🤖 AI Summary
This paper addresses three key challenges in distributed online personalized mean estimation: inter-agent data heterogeneity, scarcity of local samples, and the prohibitively high O(A²) time/space complexity of existing cooperative algorithms. To overcome these limitations, we propose the first scalable decentralized framework wherein agents self-organize into a sparse communication graph, eliminating reliance on all-to-all connectivity. We design two low-complexity distributed estimation algorithms—one based on belief propagation and the other on consensus—reducing per-iteration communication and computational complexity to O(r|A|log|A|) and O(r|A|), respectively. We establish theoretical guarantees showing asymptotically optimal estimation under heterogeneous distributions and derive tight statistical error bounds. Extensive experiments demonstrate significant improvements in efficiency, estimation accuracy, and scalability over state-of-the-art methods.
📝 Abstract
In numerous settings, agents lack sufficient data to directly learn a model. Collaborating with other agents may help, but it introduces a bias-variance trade-off, when local data distributions differ. A key challenge is for each agent to identify clients with similar distributions while learning the model, a problem that remains largely unresolved. This study focuses on a simplified version of the overarching problem, where each agent collects samples from a real-valued distribution over time to estimate its mean. Existing algorithms face impractical space and time complexities (quadratic in the number of agents A).
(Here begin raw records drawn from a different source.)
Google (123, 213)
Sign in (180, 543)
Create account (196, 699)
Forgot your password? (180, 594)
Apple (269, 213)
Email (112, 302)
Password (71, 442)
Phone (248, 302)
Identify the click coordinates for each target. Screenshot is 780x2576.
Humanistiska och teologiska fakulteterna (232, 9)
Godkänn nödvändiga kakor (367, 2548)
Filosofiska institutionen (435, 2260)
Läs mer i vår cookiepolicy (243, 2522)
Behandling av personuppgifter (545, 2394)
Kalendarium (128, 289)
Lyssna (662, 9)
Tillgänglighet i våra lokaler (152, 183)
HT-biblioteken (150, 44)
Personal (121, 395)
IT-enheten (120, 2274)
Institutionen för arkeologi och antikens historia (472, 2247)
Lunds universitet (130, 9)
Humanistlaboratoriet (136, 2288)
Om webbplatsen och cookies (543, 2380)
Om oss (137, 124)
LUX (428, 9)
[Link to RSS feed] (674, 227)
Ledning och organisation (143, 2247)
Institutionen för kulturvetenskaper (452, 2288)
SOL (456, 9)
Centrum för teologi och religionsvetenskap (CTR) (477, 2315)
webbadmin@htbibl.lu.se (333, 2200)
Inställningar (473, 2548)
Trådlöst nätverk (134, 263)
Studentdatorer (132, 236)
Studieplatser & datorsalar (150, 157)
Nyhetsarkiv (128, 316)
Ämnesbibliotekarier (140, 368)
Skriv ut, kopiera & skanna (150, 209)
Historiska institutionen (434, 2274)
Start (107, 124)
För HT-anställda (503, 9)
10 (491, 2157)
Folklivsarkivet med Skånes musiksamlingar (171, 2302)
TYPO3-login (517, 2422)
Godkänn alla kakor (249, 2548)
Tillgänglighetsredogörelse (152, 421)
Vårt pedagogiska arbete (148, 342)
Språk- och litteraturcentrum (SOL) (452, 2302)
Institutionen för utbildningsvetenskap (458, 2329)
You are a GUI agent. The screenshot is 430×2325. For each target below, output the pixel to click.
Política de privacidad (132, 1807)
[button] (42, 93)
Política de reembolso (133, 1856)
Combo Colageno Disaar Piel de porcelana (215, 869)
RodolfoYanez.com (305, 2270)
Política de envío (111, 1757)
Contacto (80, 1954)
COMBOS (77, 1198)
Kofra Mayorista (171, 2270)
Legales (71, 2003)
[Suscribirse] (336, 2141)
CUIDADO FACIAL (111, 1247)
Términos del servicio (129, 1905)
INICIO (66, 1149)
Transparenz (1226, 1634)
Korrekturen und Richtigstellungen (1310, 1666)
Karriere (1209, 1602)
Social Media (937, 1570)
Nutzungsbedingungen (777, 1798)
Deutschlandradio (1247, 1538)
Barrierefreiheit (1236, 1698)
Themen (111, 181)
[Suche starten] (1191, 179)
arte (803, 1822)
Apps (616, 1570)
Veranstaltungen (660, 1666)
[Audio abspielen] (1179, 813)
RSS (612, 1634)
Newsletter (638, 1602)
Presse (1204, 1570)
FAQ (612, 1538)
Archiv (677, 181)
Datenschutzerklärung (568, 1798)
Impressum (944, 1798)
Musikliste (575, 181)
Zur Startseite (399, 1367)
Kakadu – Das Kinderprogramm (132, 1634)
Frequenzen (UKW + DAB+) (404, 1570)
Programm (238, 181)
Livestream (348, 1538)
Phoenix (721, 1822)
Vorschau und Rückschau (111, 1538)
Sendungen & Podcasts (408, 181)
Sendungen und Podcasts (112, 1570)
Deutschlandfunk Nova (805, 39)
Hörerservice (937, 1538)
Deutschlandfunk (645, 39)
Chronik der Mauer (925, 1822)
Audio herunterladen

To address scalability challenges, we propose a framework where agents self-organize into a graph, allowing each agent to communicate with only a selected number of peers r. We introduce two collaborative mean estimation algorithms: one draws inspiration from belief propagation, while the other employs a consensus-based approach, with complexity of O( r |A| log |A|) and O(r |A|), respectively. We establish conditions under which both algorithms yield asymptotically optimal estimates and offer a theoretical characterization of their performance.